For patients with pCR, surgery in the breast is redundant. In attempts to avoid surgery for complete responders, neither MRI nor US were able to predict pCR in a way that surgery could be safely omitted. From this study, it was not possible to determine subgroups with higher predictability from the imaging methods. For omission of surgery in selected breast cancer patients after NACT, an important step is to compare the prediction of pCR in subgroups, especially the ER−/HER2− and ER−/HER2+ subgroups because they are known to have the highest rates of pCR and a better correlation between MRI and pathology.9 We found the estimates of the subgroups to be inconsistent with relatively large confidence intervals, which is why further comparison of the subgroups was not performed. Larger studies are needed for possible comparison and identification of subgroups with both a good response and good prediction of pCR.
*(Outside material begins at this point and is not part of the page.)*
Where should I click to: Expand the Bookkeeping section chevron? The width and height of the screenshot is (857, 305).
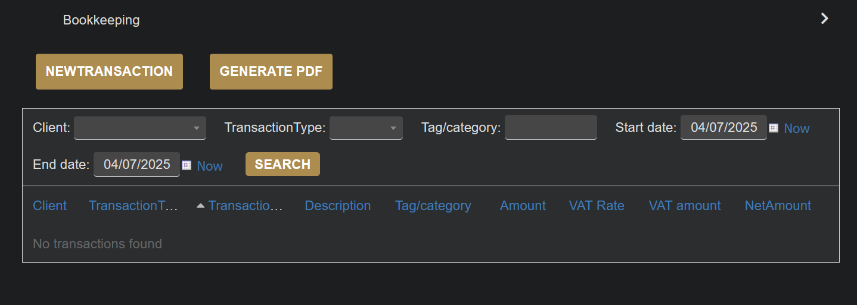click(825, 19)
In future studies, the accuracy of MRI could be further enhanced by minimizing the coil artifact via careful selection of coils. Also, biopsy techniques in addition to imaging have been suggested by several studies as a way to attempt an increase in the predictability of pCR.13,14,35,36,37 A recent study by Lee et al.38 stated that MRI findings indicating complete eradication of tumor combined with US-guided preoperative biopsies could help raise the prediction of pCR (NPV) to 87.1 %, which is higher than both the US and MRI findings in this study. The results from our study, based on a large study population, support the use of MRI in such studies.

Conclusion

In summary, to date, patients receiving NACT cannot avoid surgery, but MRI should be the imaging method used for optimizing and further improving the diagnostic accuracy of pCR prediction. Compared with US, MRI was significantly more specific in predicting pCR, although still not high enough to be a valid predictor of pCR for omission of surgery. The NPV was comparable between US and MRI. In future studies, MRI should be chosen as the preferred imaging method for a more accurate prediction of pCR. No subgroup in the current study showed a significantly higher specificity or NPV considering the relatively small number of patients in the groups. Larger subgroups are required for further studies.